Was thinking about this the other day. I happen to have a dorm room fridge at work that I don't really use anymore. I was thinking about taking it home and incorporating it into my brewing.

I don't have a wort chiller currently but what if I sanitized the inside of my fridge and after boiling transfered the wort into a pot with sanitized ice water and placed both in the dorm fridge with the wort lid off.
 
Was thinking about this the other day. I happen to have a dorm room fridge at work that I don't really use anymore. I was thinking about taking it home and incorporating it into my brewing.

I don't have a wort chiller currently but what if I sanitized the inside of my fridge and after boiling transfered the wort into a pot with sanitized ice water and placed both in the dorm fridge with the wort lid off.

If you do that too much, you're going to burn out the little fridge, and it really wont work all that well. A fridge is made to keep things cold, not cool them.
 
Was thinking about this the other day. I happen to have a dorm room fridge at work that I don't really use anymore. I was thinking about taking it home and incorporating it into my brewing.

I don't have a wort chiller currently but what if I sanitized the inside of my fridge and after boiling transfered the wort into a pot with sanitized ice water and placed both in the dorm fridge with the wort lid off.

You are a perfect candidate for NO CHILL brewing. Get a 6 gallon HDPE container from USPlastics and just let it cool in ambient air.
 
I do partial boils as well, but I use three methods of cooling... metal pot in cold water bath in kitchen sink, with a few cups of frozen store-bought water (my water is so high in iron that the toilet looks rusty) straight from the freezer to the wort, and I chill the water I use to top up the wort to as cold as I can.
 
But if you cool in the pot you can keep alot of the gunk (forgot name) out that settles to the bottom when you chill it

Trub and break material. The thing is, it doesnt hurt to keep it in ,and yeast use trub as nutrient.
 
You are a perfect candidate for NO CHILL brewing. Get a 6 gallon HDPE container from USPlastics and just let it cool in ambient air.
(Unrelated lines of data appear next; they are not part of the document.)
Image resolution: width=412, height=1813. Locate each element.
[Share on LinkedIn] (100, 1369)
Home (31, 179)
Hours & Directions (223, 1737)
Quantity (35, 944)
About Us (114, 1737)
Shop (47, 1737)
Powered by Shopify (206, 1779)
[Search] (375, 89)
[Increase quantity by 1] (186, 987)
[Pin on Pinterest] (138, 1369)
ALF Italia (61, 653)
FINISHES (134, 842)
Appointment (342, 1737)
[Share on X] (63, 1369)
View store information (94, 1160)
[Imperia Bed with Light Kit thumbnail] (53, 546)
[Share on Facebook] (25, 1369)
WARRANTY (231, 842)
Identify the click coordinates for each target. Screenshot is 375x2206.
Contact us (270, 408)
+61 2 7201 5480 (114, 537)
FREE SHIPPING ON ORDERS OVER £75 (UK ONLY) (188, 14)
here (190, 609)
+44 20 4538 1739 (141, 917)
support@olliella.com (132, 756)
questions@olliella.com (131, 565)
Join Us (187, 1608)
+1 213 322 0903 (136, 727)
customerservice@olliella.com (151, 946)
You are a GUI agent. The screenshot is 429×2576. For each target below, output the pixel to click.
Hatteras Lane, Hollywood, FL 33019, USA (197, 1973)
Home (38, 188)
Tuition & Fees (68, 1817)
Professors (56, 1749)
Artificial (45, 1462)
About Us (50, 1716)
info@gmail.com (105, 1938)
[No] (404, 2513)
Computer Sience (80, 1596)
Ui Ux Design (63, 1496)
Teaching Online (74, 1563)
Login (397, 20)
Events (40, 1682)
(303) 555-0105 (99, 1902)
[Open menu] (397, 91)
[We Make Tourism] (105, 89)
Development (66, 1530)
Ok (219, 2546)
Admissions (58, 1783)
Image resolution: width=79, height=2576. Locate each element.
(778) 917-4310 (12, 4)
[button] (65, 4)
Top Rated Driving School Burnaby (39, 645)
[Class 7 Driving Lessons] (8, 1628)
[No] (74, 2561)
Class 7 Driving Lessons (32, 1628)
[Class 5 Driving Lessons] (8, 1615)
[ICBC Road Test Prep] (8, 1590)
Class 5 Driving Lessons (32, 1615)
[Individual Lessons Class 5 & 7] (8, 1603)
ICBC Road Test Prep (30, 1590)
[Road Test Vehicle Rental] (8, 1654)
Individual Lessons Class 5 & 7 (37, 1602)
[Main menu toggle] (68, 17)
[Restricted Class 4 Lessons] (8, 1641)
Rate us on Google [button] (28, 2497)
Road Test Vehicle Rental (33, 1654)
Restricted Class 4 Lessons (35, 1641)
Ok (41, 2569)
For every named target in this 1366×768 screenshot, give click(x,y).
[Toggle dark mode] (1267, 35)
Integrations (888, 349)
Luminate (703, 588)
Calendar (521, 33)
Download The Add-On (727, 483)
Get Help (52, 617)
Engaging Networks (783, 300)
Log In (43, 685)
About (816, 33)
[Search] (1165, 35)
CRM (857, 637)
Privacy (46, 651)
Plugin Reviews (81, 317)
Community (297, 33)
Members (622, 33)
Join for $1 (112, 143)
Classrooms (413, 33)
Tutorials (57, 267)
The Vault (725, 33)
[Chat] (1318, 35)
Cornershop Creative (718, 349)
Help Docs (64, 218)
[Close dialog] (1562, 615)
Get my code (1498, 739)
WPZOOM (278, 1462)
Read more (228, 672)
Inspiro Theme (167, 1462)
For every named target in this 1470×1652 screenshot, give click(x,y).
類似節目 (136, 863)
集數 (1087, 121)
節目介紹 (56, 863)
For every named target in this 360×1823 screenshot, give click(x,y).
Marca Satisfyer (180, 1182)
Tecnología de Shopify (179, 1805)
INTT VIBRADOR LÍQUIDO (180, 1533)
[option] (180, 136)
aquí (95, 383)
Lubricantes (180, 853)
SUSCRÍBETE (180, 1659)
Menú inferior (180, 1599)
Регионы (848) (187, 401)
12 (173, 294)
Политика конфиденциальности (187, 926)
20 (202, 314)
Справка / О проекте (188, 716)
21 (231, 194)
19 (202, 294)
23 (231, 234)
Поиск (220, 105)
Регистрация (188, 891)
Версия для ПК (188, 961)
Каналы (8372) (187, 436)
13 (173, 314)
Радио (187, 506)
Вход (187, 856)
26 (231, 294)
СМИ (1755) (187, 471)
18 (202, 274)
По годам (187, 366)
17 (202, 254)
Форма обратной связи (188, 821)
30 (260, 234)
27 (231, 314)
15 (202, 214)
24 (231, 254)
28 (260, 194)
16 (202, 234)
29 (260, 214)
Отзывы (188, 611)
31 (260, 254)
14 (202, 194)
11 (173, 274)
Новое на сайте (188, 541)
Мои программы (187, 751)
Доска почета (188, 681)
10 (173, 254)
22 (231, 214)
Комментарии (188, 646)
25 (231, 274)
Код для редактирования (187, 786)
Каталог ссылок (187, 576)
Now, I've thought about the no chill cooling process and read somewheres that was a bad idea... something about when the work hits a certain temp and enters the... I don't remember... say the 170-100f range... undesirable taste compounds are more susceptible to forming....

Please tell me thats bunk, and you've made great beer doing a NO CHILL method... cause to me that would be great... as the bath full of ice and salt seems like a PITA...
 
Does nobody use there bath tub. I sure as hell dont use it to takes baths. As far as Im concerned it was built for cooling wort. A little ice in it, whirlpool in and around the pot and your cooled in 20 mikes or less.
 
Bathtub is good, but uses a lot of water, and not everyone has a tub. An immersion chiller is super simple to make. About $30 worth of materials at Lowe's, and you're all set. It takes about 20 minutes to make, and you'll get to 80* in about 20 minutes.

I ramped it up a notch by purchasing a submersible fountain pump at Harbor Freight, to which I attached some hose, and now I recirculate the water from a bucket full of icewater through my immersion chiller. I went from using 30+ gallons of water to chill the wort down to using 3 gallons + ice. It's the "green" way to chill out!